1066: castles and the Norman Conquest

The only date in British history everyone remembers is 1066, when, on 14 October, William duke of Normandy defeated and killed Harold, king of England, and began a new era in this island’s history. Those interested in the castle know that it was William’s followers who brought it with them.  950 years on, it may come as a surprise to hear that what we know about castles built by the Norman conquerors in the years after 1066 is less than what we still don’t know: castle studies still matter and the work of organisations like the Castle Studies Trust is vital in encouraging better understanding of these monuments, and our own past.

Before 1066 the only castles in England were a handful built by Norman nobles who had been favourites of king Edward the Confessor. English nobles used a different type of residence and we will never know if they would eventually have followed the continental trend.

The Norman conquest did not end on 14 October 1066, it only began. William had wiped out the English royal family and much of the aristocracy but the battle of Hastings (and subsequent surrender of Dover and London) only secured him control of the south east. He then faced and defeated resistance and rebellions including that of Hereward “the Wake” in the Fens, while the people of York destroyed the first castle built there by the invaders in 1068 leading to the infamous “harrying of the north” in 1069. To understand the building of early Norman castles it’s important to bear in mind that the conquerors could not relax and believe they were secure for a number of years.

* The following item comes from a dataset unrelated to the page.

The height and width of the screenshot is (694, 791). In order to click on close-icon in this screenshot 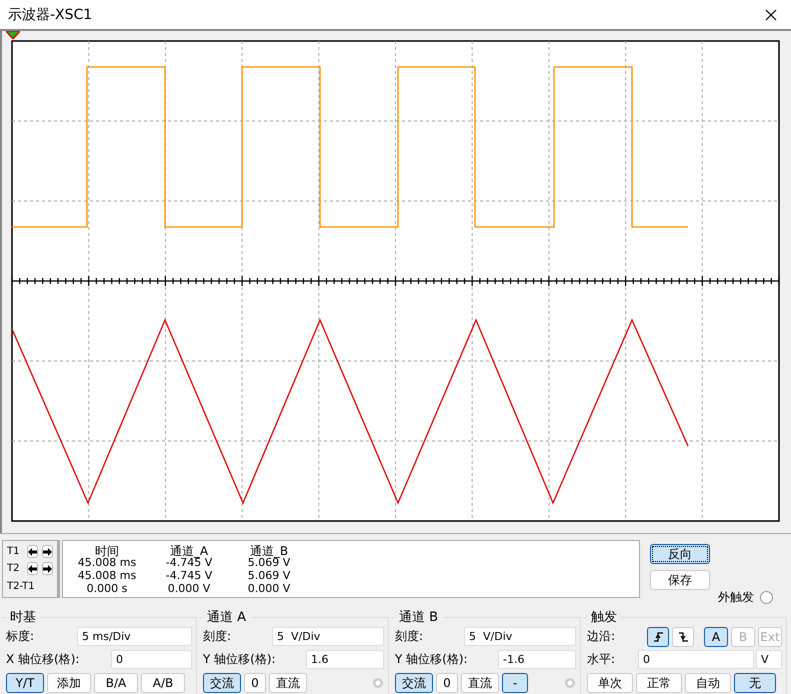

Castles featured from the start.  From the quickly fabricated timber palisades put up to protect the army when it landed to the foundation of the new “Tower of London”, William ordered the construction of royal castles while also encouraging the bishops and nobles who had followed him to build their own. Many great stone castles standing today were originally put up as earthworks in the years immediately after 1066. In turn, the great lords who replaced virtually the entire English ruling class encouraged their own followers to secure themselves in their own castles.  We don’t know the reasons why each was built: sometimes sitting on the previous owner’s (unfortified) hall, the new castle was evidently a visual statement confirming change of ownership, but may also reflect concerns about security by the new landowner, living among and exploiting a much larger peasantry speaking another language.

The larger castles have been well studied. The lesser ones have not. There are probably at least a thousand earthworks in what was then England, most of which have never been excavated, never dated, their function only guessed at. Many are called “mottes” with no more evidence than that they look like one.  The old certainty that all Norman castles were originally of motte and bailey design has been replaced with awareness that the recognisable conical mound forming the motte was sometimes added later to a simpler enclosure defined by a ditch, rampart and palisade. The bailey too is proving more complex: why did some castles have two (or more), why are some so vast? Some now seem to have enclosed whole villages, others are too cramped for any but the smallest buildings. The CST-funded project at Caus (Shropshire) tackles this question.

950 years after William began the conquest of England, we are asking questions about Norman castles based not on old prejudices about what castles were, but on historical and archaeological study based in a better understanding of the reality of eleventh and twelfth century societies.